If you need to parse data, for example XML or JSON, it is best to do this parse once in the beginning. Parse once into a variable and then use that variable throughout the rest of the code. This has a minimal functional difference in most cases, but can make the code easier to follow and read.

For example, instead of

#setting form values
values = {
  "Submission Date Time" => Time.now.iso8601,
  "AT Request ID" => JSON.parse( @results['Workday Time Entry Loop Head']['Value'] )['request_id'],
  "Hours" => JSON.parse( @results['Workday Time Entry Loop Head']['Value'] )['time_off_hours'],
  "Time Off Type" => JSON.parse( @results['Workday Time Entry Loop Head']['Value'] )['time_off_type'],
  "Time Off Data" => @results['Workday Time Entry Loop Head'],
  "Validation Output" =>  @results['Add Time Off']['error message'],
  "Successfully Processed Date Time" => completedDate
}

do something like:

#parsing loop input
info = JSON.parse( @results['Workday Time Entry Loop Head']['Value'] )

#setting form values
values = {
  "Submission Date Time" => Time.now.iso8601,
  "AT Request ID" => info['request_id'],
  "Hours" => info['time_off_hours'],
  "Time Off Type" => info['time_off_type'],
  "Time Off Data" => info.to_json,
  "Validation Output" =>  @results['Add Time Off']['error message'],
  "Successfully Processed Date Time" => completedDate
}

Avoid Complex Connectors

If your connector expressions become complex (more than a couple of connected statements), it is considered best practice to do that logic in an echo node before the appropriate connection. This allows the logic to be properly commented, spaced, and indented.
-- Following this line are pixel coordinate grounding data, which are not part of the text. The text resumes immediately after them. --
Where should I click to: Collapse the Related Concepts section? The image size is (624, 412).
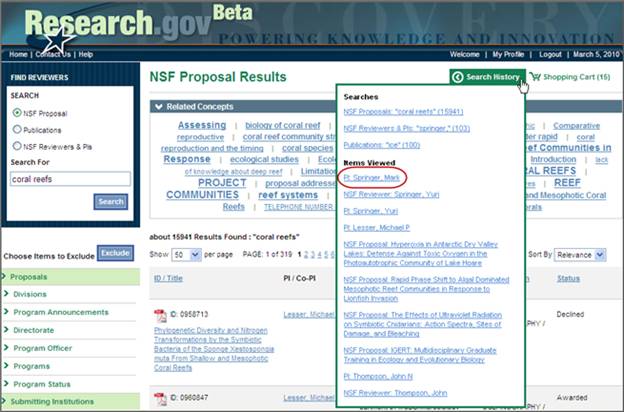[159, 106]
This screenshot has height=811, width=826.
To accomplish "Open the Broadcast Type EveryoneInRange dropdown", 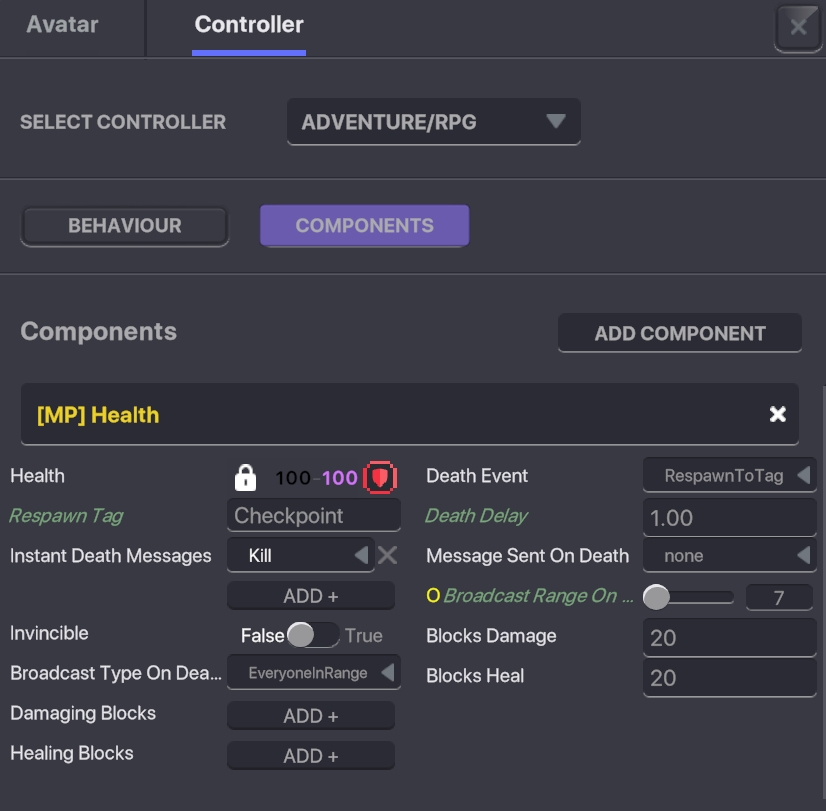I will coord(313,673).
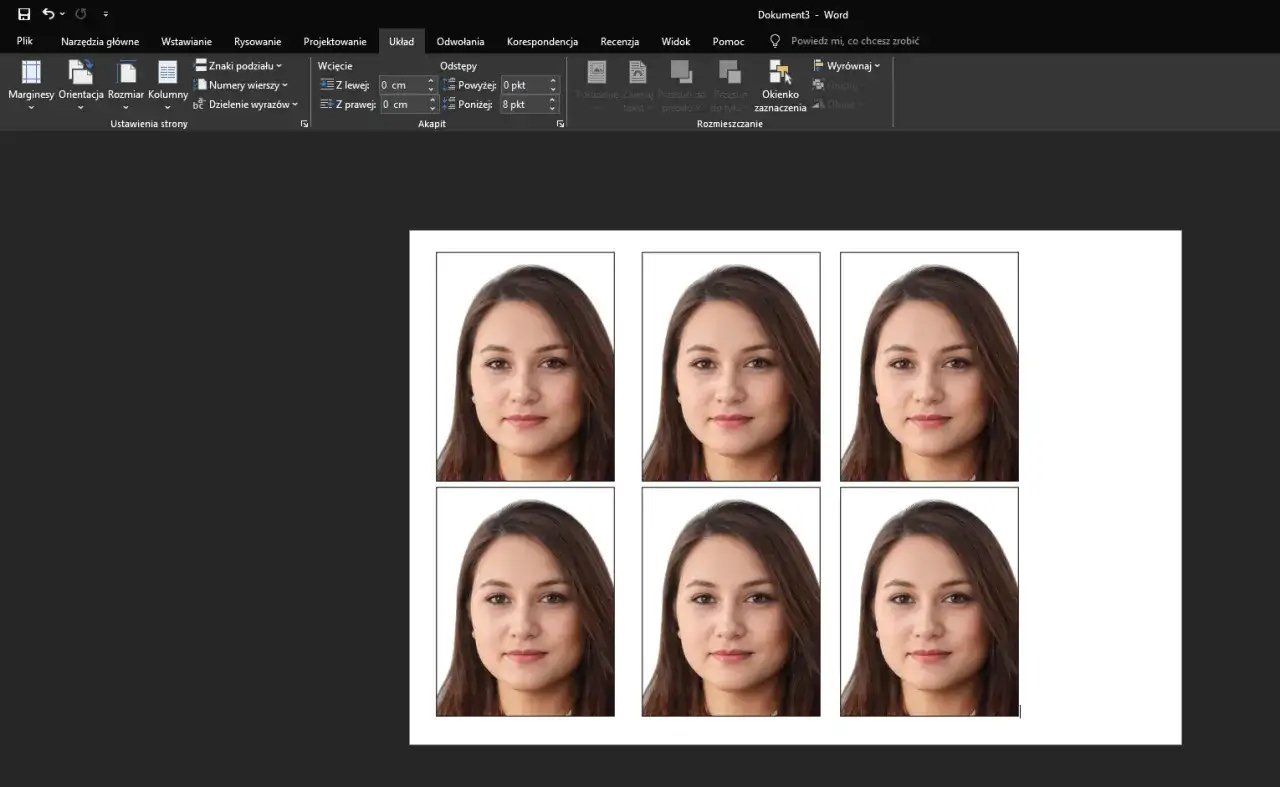The height and width of the screenshot is (787, 1280).
Task: Click the Save icon in quick access toolbar
Action: click(24, 14)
This method also allows the results of that logic to be visible in the run without having to look into the logs, thus making it easier to troubleshoot.

Example:

Complex connector:

@results['Validate Time Entry Block']['Handler Error Message'].to_s.empty? && JSON.parse( @results['Validate Time Entry Block']['Results JSON'] )['get_import_processes_response']['response_data']['import_process']['import_process_data']['percent_complete'] == "1" && JSON.parse( @results['Validate Time Entry Block']['Results JSON'] )['get_import_processes_response']['response_data']['import_process']['import_process_data']['has_messages'].to_i > 0

New echo node named "Time Entry Complete with Messages":

<%=
# set variables to visibly simply condition statement
handler_error = !@results['Validate Time Entry Block']['Handler Error Message'].to_s.empty?
import_process_data = {}
if !handler_error
    import_process_data = JSON.parse( @results['Validate Time Entry Block']['Results JSON'] )['get_import_processes_response']['response_data']['import_process']['import_process_data']
end

# condition
!handler_error && import_process_data['percent_complete'] == "1" && import_process_data['has_messages'].to_i > 0
%>

Revised connector criteria:

@results['Time Entry Complete with Message']['Output'] == "true"

Naming Conventions

It is recommended that handlers / routines be named with "object" then "action". For example, submission_create vs create_submission. This causes all of the Submission handlers, for example, to be together when the list is sorted by name and makes it easier to find the tree / handler / routine you may be looking for. Such a naming convention also allows for simpler access for scripting/programmatic updates.

If building your own full solution, name the routines built specifically for use with that solution accordingly. You will see Kinetic's solution workflow with a prefix of kinetic_solution:<solutionName> so that you can identify anything tied specifically to that solution.